Problem requirements:
Below are the records; collect from them each line containing the string "computer".
______
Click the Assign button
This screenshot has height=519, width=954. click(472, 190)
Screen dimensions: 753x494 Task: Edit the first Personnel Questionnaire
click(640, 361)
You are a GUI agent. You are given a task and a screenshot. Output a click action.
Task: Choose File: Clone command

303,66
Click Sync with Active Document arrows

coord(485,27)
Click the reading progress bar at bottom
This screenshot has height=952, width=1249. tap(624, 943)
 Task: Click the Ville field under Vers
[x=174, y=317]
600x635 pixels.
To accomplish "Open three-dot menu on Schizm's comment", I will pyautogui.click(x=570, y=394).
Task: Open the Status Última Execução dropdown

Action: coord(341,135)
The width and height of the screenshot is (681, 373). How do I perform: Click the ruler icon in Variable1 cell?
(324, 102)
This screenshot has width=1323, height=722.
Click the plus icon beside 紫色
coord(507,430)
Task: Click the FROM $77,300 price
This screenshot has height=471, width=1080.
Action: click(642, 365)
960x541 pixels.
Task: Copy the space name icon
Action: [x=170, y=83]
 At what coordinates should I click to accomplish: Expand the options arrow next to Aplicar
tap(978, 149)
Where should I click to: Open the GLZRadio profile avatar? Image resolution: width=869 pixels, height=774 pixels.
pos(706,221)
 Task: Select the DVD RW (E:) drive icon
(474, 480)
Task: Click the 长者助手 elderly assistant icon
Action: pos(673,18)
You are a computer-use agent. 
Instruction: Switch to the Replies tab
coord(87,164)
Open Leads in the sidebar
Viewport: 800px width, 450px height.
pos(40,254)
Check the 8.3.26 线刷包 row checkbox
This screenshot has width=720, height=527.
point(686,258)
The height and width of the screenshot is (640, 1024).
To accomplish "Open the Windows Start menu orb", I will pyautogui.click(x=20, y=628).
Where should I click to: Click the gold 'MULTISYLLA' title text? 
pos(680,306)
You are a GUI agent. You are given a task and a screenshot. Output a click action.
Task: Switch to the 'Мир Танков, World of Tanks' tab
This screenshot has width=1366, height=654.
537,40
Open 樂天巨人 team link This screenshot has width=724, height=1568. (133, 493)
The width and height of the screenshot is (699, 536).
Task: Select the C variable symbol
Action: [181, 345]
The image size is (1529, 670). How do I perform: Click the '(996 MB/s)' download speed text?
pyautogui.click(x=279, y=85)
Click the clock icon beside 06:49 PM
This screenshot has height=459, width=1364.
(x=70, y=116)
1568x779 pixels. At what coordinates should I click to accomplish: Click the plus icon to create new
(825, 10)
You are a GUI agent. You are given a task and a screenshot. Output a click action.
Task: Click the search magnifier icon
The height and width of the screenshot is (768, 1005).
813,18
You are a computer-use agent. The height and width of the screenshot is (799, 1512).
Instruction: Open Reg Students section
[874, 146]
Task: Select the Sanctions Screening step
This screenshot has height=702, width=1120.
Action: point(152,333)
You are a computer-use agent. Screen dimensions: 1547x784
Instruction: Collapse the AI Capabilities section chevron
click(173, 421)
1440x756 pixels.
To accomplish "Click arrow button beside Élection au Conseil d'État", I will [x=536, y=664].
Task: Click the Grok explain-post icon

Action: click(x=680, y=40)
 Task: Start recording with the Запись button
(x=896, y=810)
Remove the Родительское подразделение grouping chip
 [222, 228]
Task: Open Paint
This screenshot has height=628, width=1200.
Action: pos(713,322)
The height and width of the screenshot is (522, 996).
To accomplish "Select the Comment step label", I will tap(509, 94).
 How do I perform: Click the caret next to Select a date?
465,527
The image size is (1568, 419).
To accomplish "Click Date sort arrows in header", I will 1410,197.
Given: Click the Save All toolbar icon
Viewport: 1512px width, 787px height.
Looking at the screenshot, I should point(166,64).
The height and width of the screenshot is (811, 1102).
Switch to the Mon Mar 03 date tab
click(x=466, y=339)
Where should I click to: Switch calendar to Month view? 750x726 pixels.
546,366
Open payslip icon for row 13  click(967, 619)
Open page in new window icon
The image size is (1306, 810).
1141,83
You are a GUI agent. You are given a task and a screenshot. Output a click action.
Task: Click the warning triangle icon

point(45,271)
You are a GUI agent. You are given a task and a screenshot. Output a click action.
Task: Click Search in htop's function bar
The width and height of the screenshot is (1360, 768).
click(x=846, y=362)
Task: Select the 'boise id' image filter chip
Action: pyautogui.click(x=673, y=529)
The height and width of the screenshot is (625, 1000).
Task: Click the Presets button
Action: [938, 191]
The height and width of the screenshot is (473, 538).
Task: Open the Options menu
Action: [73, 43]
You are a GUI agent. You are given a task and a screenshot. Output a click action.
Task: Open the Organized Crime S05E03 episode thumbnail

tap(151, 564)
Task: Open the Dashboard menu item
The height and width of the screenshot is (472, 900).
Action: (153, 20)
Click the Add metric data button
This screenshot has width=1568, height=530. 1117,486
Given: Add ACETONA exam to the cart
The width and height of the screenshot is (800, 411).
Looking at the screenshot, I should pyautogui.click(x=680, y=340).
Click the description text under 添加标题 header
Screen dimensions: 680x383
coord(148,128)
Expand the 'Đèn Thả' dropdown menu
______
Written response:
You are a computer-use agent. 
You are a computer-use agent. The height and width of the screenshot is (799, 1512).
You are a computer-use agent. Screen dimensions: 1547x784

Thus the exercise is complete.